WHAT TO DO:
Copy the whole listing verbatim.

SOURCE INFORMATION:
* * * * * * * * *

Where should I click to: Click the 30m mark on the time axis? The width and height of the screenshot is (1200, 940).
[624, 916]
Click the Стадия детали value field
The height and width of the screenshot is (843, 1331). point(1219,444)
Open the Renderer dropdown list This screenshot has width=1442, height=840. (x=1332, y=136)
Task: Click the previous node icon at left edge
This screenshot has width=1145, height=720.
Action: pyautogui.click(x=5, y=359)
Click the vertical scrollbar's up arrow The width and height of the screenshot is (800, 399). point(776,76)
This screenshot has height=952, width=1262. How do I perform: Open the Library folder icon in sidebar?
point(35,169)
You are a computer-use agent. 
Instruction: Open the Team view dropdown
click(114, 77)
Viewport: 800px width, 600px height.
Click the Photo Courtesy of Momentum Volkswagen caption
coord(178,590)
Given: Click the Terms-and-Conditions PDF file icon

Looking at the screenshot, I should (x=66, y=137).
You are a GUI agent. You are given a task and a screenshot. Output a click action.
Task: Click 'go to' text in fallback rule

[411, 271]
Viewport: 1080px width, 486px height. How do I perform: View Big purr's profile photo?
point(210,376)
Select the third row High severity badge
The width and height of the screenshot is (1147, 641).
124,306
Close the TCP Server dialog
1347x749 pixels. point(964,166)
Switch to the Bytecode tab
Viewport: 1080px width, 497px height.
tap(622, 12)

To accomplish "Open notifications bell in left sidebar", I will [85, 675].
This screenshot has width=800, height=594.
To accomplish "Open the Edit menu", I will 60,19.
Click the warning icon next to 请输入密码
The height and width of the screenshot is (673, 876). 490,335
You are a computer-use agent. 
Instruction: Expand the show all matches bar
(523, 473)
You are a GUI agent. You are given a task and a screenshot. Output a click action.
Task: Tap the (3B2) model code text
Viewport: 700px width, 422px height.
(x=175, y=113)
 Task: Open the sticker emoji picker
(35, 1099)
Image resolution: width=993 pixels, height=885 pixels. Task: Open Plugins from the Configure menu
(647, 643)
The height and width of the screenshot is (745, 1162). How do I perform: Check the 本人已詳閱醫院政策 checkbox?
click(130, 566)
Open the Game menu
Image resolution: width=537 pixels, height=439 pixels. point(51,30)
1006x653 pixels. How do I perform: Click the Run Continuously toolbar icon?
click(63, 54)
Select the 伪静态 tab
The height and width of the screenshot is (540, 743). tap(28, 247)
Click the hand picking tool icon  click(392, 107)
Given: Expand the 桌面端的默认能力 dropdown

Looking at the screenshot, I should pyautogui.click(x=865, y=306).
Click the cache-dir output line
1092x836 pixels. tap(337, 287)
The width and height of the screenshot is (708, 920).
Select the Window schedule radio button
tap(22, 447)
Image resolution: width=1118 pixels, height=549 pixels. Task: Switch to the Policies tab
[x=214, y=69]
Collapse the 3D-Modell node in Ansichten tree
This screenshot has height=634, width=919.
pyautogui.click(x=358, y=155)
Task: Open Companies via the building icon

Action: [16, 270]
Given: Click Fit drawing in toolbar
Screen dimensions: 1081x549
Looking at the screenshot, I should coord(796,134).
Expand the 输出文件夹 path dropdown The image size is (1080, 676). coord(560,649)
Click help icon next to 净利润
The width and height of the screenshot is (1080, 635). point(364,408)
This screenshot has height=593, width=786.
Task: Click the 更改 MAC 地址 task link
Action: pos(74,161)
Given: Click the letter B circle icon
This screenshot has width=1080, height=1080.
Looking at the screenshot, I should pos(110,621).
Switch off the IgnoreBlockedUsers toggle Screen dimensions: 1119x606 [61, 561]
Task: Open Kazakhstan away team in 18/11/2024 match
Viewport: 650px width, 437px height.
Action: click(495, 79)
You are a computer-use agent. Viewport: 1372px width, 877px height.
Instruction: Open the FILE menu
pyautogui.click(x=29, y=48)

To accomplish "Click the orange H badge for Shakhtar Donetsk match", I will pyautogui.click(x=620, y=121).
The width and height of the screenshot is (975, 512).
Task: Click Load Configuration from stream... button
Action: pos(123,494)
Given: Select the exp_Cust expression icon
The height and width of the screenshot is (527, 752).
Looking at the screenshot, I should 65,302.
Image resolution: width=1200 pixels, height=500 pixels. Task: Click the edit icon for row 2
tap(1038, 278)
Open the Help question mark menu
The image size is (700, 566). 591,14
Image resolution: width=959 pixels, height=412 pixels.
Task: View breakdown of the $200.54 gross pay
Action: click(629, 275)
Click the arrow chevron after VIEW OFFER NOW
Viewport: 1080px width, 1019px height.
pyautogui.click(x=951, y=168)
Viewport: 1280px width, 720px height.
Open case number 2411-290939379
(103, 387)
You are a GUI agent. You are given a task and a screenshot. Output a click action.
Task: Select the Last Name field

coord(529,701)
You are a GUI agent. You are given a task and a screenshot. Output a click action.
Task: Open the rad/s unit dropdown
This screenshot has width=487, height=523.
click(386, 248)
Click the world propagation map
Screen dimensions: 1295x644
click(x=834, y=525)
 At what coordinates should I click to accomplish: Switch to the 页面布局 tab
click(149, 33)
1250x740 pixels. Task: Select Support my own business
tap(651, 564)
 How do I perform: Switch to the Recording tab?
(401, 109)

* * * * * * * * *

RESULT OF THE TASK:
Where should I click to: Click the 30m mark on the time axis? The width and height of the screenshot is (1200, 940).
[624, 916]
Click the Стадия детали value field
The height and width of the screenshot is (843, 1331). point(1219,444)
Open the Renderer dropdown list This screenshot has width=1442, height=840. (x=1332, y=136)
Task: Click the previous node icon at left edge
This screenshot has width=1145, height=720.
Action: pyautogui.click(x=5, y=359)
Click the vertical scrollbar's up arrow The width and height of the screenshot is (800, 399). point(776,76)
This screenshot has height=952, width=1262. How do I perform: Open the Library folder icon in sidebar?
point(35,169)
You are a computer-use agent. 
Instruction: Open the Team view dropdown
click(114, 77)
Viewport: 800px width, 600px height.
Click the Photo Courtesy of Momentum Volkswagen caption
coord(178,590)
Given: Click the Terms-and-Conditions PDF file icon

Looking at the screenshot, I should (x=66, y=137).
You are a GUI agent. You are given a task and a screenshot. Output a click action.
Task: Click 'go to' text in fallback rule

[411, 271]
Viewport: 1080px width, 486px height. How do I perform: View Big purr's profile photo?
point(210,376)
Select the third row High severity badge
The width and height of the screenshot is (1147, 641).
124,306
Close the TCP Server dialog
1347x749 pixels. point(964,166)
Switch to the Bytecode tab
Viewport: 1080px width, 497px height.
tap(622, 12)

To accomplish "Open notifications bell in left sidebar", I will [85, 675].
This screenshot has width=800, height=594.
To accomplish "Open the Edit menu", I will 60,19.
Click the warning icon next to 请输入密码
The height and width of the screenshot is (673, 876). 490,335
You are a computer-use agent. 
Instruction: Expand the show all matches bar
(523, 473)
You are a GUI agent. You are given a task and a screenshot. Output a click action.
Task: Tap the (3B2) model code text
Viewport: 700px width, 422px height.
(x=175, y=113)
 Task: Open the sticker emoji picker
(35, 1099)
Image resolution: width=993 pixels, height=885 pixels. Task: Open Plugins from the Configure menu
(647, 643)
The height and width of the screenshot is (745, 1162). How do I perform: Check the 本人已詳閱醫院政策 checkbox?
click(130, 566)
Open the Game menu
Image resolution: width=537 pixels, height=439 pixels. point(51,30)
1006x653 pixels. How do I perform: Click the Run Continuously toolbar icon?
click(63, 54)
Select the 伪静态 tab
The height and width of the screenshot is (540, 743). tap(28, 247)
Click the hand picking tool icon  click(392, 107)
Given: Expand the 桌面端的默认能力 dropdown

Looking at the screenshot, I should pyautogui.click(x=865, y=306).
Click the cache-dir output line
1092x836 pixels. tap(337, 287)
The width and height of the screenshot is (708, 920).
Select the Window schedule radio button
tap(22, 447)
Image resolution: width=1118 pixels, height=549 pixels. Task: Switch to the Policies tab
[x=214, y=69]
Collapse the 3D-Modell node in Ansichten tree
This screenshot has height=634, width=919.
pyautogui.click(x=358, y=155)
Task: Open Companies via the building icon

Action: [16, 270]
Given: Click Fit drawing in toolbar
Screen dimensions: 1081x549
Looking at the screenshot, I should coord(796,134).
Expand the 输出文件夹 path dropdown The image size is (1080, 676). coord(560,649)
Click help icon next to 净利润
The width and height of the screenshot is (1080, 635). point(364,408)
This screenshot has height=593, width=786.
Task: Click the 更改 MAC 地址 task link
Action: pos(74,161)
Given: Click the letter B circle icon
This screenshot has width=1080, height=1080.
Looking at the screenshot, I should pos(110,621).
Switch off the IgnoreBlockedUsers toggle Screen dimensions: 1119x606 [61, 561]
Task: Open Kazakhstan away team in 18/11/2024 match
Viewport: 650px width, 437px height.
Action: click(495, 79)
You are a computer-use agent. Viewport: 1372px width, 877px height.
Instruction: Open the FILE menu
pyautogui.click(x=29, y=48)

To accomplish "Click the orange H badge for Shakhtar Donetsk match", I will pyautogui.click(x=620, y=121).
The width and height of the screenshot is (975, 512).
Task: Click Load Configuration from stream... button
Action: pos(123,494)
Given: Select the exp_Cust expression icon
The height and width of the screenshot is (527, 752).
Looking at the screenshot, I should 65,302.
Image resolution: width=1200 pixels, height=500 pixels. Task: Click the edit icon for row 2
tap(1038, 278)
Open the Help question mark menu
The image size is (700, 566). 591,14
Image resolution: width=959 pixels, height=412 pixels.
Task: View breakdown of the $200.54 gross pay
Action: click(629, 275)
Click the arrow chevron after VIEW OFFER NOW
Viewport: 1080px width, 1019px height.
pyautogui.click(x=951, y=168)
Viewport: 1280px width, 720px height.
Open case number 2411-290939379
(103, 387)
You are a GUI agent. You are given a task and a screenshot. Output a click action.
Task: Select the Last Name field

coord(529,701)
You are a GUI agent. You are given a task and a screenshot. Output a click action.
Task: Open the rad/s unit dropdown
This screenshot has width=487, height=523.
click(386, 248)
Click the world propagation map
Screen dimensions: 1295x644
click(x=834, y=525)
 At what coordinates should I click to accomplish: Switch to the 页面布局 tab
click(149, 33)
1250x740 pixels. Task: Select Support my own business
tap(651, 564)
 How do I perform: Switch to the Recording tab?
(401, 109)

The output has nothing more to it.